I am not naive enough to think that previous Labour Governments have been squeaky clean and I believe they have been just as dodgy when it comes to the Spy vs Spy nonsense and their rather equivocal stance about the TPPA is certainly a worry. But this election offers us a chance to draw a very clear line in the sand. The current regime needs to be sent an unambiguous message that their behaviour has been completely unacceptable and that they are being tossed out because of it.

The consequences of that would be a Government that is led, if that is the word here, by David Cunliffe. Now I am the first to admit that Cunliffe is not my ideal of a Prime Minister and the party he heads is pretty shambolic at the moment. They have been involved in many freedom snatching activities of their own in the past, but at present they will have to do. If the Nats get a seriously bloody nose at this election that should put up a warning flag to Labour about what will happen to them if they try taking the same road as their predecessors and if we can get enough representation from some of the other parties in Parliament there could be a chance to get some measures in place to change the style of Government and begin an environment that respects our freedoms more and will fight to retain them rather than fighting to erode them.

I realise this is a huge leap of faith to think that a new batch of politicians will do any better regarding putting our interests ahead of their own, but short of a major revolution I don’t see what other choice we have at this time.

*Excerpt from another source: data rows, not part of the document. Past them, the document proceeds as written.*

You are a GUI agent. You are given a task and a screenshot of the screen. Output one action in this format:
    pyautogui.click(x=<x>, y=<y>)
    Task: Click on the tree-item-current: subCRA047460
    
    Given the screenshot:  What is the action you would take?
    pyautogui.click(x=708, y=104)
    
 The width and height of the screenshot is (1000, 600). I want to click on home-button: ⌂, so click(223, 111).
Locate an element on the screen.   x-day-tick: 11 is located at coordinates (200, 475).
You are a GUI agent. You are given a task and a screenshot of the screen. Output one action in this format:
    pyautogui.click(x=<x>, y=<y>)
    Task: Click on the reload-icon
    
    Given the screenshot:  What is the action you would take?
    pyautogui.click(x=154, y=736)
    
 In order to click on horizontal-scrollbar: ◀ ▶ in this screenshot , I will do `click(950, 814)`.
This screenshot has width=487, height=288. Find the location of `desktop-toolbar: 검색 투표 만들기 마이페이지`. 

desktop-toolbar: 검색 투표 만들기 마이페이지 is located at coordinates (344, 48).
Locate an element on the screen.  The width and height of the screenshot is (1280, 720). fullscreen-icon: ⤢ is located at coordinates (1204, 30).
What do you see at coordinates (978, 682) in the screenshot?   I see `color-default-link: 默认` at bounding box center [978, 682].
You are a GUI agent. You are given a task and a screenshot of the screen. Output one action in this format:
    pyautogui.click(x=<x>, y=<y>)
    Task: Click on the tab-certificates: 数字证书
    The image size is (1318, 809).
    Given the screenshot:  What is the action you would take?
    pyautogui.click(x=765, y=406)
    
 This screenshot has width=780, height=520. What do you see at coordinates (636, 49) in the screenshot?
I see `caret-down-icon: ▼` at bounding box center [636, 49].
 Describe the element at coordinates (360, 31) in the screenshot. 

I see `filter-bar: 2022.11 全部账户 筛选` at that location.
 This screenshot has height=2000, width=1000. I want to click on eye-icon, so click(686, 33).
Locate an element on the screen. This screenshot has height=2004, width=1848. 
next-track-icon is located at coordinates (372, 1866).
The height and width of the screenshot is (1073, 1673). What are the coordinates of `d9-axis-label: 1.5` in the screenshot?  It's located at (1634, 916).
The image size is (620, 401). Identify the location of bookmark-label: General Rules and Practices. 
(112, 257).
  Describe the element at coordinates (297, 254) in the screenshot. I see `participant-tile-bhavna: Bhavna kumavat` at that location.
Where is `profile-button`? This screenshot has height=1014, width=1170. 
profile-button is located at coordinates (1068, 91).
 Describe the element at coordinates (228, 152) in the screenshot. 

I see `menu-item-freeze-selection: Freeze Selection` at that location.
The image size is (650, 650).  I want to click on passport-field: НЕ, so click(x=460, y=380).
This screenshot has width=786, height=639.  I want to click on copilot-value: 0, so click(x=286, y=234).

But if we as a nation re-elect the National Government then we risk losing our sovereignty, our freedom, the remainder of our assets, and it will by then be already too late to save our minds

So this weekend, make sure you send a message to them all by punishing the incumbents severely. If you don’t, then the lyrics of that great Joni Mitchell song will haunt you forever, “Don’t it always seem to go that you don’t know what you’ve got ‘til it’s gone” And believe me once they’ve paved this paradise the parking lot will be owned by a large multi-national who will charge you like a wounded bull for your parking spot.